**Work order:** Scan the entries for the word "slide" and report how many lines contain it, as a number with no other words.

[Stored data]
------

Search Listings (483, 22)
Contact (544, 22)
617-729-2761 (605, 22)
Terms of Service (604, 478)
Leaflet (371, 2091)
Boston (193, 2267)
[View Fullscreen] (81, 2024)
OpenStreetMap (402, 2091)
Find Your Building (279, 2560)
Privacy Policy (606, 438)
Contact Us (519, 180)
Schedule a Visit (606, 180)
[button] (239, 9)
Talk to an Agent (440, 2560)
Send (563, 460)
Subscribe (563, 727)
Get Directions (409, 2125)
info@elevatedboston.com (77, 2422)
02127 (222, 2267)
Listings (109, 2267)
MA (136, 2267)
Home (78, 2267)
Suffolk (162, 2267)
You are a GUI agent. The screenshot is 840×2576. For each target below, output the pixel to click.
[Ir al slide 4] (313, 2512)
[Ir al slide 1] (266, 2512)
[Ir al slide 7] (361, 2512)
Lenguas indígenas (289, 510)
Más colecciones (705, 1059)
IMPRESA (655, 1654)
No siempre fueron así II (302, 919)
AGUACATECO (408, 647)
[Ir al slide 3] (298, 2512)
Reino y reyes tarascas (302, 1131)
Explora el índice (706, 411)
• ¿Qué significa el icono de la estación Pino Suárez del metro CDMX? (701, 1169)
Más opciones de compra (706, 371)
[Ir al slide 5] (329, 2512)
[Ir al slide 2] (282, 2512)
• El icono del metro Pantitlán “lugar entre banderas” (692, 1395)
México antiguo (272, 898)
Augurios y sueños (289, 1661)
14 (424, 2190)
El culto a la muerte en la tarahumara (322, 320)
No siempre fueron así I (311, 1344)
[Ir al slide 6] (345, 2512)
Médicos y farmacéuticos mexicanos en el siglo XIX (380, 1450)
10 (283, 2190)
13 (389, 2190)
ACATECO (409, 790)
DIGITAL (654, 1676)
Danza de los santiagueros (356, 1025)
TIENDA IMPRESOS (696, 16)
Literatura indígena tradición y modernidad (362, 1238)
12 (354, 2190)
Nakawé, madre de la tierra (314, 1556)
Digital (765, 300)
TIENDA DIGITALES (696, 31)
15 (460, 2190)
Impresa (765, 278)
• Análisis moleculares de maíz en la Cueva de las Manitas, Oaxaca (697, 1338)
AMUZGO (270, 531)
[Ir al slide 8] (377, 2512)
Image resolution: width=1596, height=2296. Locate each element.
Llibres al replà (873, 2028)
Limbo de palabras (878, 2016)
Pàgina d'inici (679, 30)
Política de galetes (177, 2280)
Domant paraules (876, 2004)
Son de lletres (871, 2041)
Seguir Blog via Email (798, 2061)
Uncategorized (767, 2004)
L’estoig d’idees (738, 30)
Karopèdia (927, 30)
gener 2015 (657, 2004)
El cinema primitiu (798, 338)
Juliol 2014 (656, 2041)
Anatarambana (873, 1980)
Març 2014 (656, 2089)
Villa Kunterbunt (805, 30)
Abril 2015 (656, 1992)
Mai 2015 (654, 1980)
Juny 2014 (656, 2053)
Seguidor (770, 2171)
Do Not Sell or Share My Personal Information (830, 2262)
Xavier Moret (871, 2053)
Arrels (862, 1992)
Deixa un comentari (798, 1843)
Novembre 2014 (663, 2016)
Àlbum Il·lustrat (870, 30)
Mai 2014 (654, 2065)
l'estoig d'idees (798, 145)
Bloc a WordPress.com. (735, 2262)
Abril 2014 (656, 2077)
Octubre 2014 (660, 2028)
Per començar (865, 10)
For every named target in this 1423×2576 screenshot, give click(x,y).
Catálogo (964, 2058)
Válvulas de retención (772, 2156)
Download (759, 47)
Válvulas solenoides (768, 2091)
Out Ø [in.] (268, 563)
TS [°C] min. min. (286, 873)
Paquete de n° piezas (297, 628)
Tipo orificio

------

**Result for this exercise:** 8